Precisely what you're supposed to do!

MasterCard SecureCode (MSC) and Verified by VISA (VBV) are 2 security processes launched by the respective cos. While registration, it allows you to add a string (apha, number and space, no other char) and the password. After that, when you buy something from a portal which supports these programs (All Indian portals will have to support this now vide the RBI regulation), it shows the bank logo, the text (so that you understand it's your card issuer by whom the charge is getting processed) and the password is to be entered by you. Apparently, this is for providing you better security during online purchase, but if you google, you'll see a lot of anguish about these.

nycank

I have my CC do this for all preset amounts. My CC companies know what limit on which they have to act. An Indian services company, due to a glitch double charged my account; Amex automatically rejected the second

fdcosta

I have successfully used a foreign Amex card on the Indian Airlines website without any problems. The trick, as explained to me by their very helpful helpdesk is to use the card during Indian office hours, as the foreign credit card portal is not open 24hours.
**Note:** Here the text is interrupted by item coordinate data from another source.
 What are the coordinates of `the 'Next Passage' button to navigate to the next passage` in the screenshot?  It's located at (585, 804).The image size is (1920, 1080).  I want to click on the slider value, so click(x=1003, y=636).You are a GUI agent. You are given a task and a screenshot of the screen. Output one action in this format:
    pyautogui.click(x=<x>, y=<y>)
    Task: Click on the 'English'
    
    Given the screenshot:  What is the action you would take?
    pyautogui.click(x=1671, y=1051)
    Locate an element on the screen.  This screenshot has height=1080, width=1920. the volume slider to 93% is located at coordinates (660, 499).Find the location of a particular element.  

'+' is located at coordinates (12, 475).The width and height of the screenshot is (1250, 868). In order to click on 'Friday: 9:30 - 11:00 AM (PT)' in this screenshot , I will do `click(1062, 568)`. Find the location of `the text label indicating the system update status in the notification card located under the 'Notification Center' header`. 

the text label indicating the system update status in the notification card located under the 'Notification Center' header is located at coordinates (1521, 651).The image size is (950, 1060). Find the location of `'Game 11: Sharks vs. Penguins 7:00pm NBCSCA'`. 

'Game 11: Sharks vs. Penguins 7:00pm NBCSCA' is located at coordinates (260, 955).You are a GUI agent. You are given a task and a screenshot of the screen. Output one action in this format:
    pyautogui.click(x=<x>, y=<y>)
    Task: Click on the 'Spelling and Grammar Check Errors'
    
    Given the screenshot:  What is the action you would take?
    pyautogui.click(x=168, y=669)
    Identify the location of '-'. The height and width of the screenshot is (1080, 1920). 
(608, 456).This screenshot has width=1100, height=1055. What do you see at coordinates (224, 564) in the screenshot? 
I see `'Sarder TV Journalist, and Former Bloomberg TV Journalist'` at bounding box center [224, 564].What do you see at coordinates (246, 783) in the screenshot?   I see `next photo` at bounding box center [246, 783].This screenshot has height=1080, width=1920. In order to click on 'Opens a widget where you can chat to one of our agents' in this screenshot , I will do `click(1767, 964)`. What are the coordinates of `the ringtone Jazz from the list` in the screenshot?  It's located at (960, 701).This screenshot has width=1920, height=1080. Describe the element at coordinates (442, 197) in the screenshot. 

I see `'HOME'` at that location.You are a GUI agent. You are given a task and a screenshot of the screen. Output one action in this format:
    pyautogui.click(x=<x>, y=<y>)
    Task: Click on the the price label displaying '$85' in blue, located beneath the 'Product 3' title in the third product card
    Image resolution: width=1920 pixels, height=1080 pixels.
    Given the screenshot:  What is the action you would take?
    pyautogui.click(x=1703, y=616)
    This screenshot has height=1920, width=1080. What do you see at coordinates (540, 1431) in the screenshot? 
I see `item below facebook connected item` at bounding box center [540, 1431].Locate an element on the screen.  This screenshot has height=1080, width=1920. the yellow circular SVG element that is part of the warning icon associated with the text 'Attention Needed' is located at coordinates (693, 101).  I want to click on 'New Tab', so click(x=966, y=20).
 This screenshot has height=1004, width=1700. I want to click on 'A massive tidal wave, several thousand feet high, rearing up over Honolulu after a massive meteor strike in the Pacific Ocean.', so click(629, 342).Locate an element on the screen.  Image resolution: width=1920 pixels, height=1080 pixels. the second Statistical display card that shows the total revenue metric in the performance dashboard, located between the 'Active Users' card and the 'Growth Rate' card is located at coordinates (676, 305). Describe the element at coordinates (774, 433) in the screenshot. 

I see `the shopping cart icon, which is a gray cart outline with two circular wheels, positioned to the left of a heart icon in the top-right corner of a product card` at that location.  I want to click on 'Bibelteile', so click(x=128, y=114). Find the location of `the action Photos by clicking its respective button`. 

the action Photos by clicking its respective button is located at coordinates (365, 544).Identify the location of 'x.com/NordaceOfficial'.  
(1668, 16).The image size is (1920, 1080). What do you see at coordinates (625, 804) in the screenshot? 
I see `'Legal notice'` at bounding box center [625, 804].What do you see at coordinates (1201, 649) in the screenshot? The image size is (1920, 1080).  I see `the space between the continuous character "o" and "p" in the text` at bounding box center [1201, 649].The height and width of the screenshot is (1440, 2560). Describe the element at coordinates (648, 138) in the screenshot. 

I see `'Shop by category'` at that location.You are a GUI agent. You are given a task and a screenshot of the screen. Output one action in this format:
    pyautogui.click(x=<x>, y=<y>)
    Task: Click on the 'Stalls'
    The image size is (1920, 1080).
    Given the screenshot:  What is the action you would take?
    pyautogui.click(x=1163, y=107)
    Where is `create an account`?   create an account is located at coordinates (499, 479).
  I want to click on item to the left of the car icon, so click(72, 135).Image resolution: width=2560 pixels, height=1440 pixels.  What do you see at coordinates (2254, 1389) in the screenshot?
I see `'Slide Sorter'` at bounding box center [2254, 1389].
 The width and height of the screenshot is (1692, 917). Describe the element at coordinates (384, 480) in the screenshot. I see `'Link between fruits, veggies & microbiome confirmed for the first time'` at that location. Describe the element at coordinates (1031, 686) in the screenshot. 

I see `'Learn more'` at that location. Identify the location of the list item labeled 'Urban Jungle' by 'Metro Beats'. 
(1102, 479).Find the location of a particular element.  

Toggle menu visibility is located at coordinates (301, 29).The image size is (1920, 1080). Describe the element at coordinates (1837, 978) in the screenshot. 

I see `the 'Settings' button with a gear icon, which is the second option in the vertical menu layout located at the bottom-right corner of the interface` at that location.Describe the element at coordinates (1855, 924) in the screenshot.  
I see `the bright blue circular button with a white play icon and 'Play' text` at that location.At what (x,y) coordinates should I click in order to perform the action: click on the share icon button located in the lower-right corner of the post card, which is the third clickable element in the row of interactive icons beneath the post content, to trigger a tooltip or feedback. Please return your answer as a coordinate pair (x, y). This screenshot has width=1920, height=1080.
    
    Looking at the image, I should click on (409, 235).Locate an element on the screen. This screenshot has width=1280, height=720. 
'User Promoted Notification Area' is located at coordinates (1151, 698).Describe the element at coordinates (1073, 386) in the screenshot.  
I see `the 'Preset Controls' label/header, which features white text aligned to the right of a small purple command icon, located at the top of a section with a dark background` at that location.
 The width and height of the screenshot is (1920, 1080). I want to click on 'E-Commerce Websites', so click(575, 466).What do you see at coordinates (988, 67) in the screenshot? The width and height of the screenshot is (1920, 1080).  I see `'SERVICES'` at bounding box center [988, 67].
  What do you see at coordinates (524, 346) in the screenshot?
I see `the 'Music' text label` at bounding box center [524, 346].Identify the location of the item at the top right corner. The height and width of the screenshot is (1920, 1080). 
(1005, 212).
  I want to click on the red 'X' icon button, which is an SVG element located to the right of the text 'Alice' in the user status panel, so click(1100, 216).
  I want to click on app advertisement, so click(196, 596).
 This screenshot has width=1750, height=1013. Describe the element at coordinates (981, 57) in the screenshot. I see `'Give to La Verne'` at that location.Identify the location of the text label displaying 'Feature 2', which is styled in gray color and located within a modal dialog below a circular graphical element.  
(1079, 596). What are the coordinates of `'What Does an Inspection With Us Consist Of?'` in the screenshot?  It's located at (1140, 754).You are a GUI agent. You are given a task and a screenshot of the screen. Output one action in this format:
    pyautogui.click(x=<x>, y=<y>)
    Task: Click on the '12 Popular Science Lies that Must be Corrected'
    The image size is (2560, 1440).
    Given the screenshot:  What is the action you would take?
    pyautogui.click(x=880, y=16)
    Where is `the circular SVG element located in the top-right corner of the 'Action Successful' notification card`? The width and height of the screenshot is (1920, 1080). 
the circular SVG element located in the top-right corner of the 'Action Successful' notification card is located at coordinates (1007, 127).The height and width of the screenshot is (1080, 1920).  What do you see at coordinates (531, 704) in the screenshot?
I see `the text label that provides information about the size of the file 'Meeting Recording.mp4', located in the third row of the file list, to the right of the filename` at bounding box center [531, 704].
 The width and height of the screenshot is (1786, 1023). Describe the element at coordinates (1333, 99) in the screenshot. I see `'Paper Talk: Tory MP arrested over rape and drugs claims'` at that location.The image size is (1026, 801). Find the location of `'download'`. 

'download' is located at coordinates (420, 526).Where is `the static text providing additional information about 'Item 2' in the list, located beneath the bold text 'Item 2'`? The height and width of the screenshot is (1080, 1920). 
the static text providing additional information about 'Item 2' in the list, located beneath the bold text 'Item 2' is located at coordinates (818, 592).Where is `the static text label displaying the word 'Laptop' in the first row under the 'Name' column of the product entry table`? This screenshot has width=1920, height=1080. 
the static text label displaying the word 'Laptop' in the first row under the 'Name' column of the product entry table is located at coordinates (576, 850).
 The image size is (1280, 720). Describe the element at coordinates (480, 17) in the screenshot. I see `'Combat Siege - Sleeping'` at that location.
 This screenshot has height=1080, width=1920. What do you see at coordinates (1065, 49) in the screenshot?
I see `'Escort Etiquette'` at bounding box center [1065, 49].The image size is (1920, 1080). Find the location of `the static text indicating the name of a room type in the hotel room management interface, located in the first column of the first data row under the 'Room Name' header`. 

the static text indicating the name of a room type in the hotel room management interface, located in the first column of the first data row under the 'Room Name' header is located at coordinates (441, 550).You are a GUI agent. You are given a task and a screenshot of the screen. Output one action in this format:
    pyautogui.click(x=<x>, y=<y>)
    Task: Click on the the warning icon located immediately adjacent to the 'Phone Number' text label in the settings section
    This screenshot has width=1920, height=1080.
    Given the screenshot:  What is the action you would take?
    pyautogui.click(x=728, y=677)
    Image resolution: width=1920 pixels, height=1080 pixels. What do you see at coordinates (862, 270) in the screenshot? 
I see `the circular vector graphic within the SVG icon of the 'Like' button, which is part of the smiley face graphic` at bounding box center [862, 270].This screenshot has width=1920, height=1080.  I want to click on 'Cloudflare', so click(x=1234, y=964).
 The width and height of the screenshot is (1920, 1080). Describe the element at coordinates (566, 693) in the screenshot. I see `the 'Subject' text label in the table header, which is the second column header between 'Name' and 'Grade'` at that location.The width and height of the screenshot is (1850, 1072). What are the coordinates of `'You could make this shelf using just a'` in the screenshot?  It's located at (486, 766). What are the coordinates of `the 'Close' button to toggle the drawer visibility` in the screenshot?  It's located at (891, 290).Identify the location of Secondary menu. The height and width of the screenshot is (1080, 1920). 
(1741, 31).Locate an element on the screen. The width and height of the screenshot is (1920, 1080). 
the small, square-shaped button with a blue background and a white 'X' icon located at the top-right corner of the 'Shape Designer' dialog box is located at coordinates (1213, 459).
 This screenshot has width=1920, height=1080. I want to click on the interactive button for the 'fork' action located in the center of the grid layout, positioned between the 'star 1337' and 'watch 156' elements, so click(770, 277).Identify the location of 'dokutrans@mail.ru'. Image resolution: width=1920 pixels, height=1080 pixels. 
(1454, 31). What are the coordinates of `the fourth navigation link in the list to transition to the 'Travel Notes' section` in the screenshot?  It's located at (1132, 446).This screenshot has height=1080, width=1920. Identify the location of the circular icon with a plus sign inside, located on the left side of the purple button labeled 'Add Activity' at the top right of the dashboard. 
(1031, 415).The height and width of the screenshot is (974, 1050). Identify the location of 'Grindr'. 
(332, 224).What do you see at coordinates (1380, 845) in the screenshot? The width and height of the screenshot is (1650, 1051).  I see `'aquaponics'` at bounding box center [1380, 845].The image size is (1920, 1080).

You need to try between 9 am and 5 pm Indian Standard Time, or something like that.

Cheers

sarah_wales

I tried to book the following Jet Airways flights on their website:
Udaipur to Goa via Mumbai and
Goa to Mumbai.

However the payment declined (Tried UK issued Egg Visa and UK issued HSBC Mastercard).

Thanks to the suggestion of Banksie and Steven_Ber I have now booked them through http://www.expedia.co.in
Worked perfectly, booked them on my Mastercard.

The total cost was cheaper too, was £312 on the Jet Airways site and Rs.18,824.00 on Expedia (approx £245).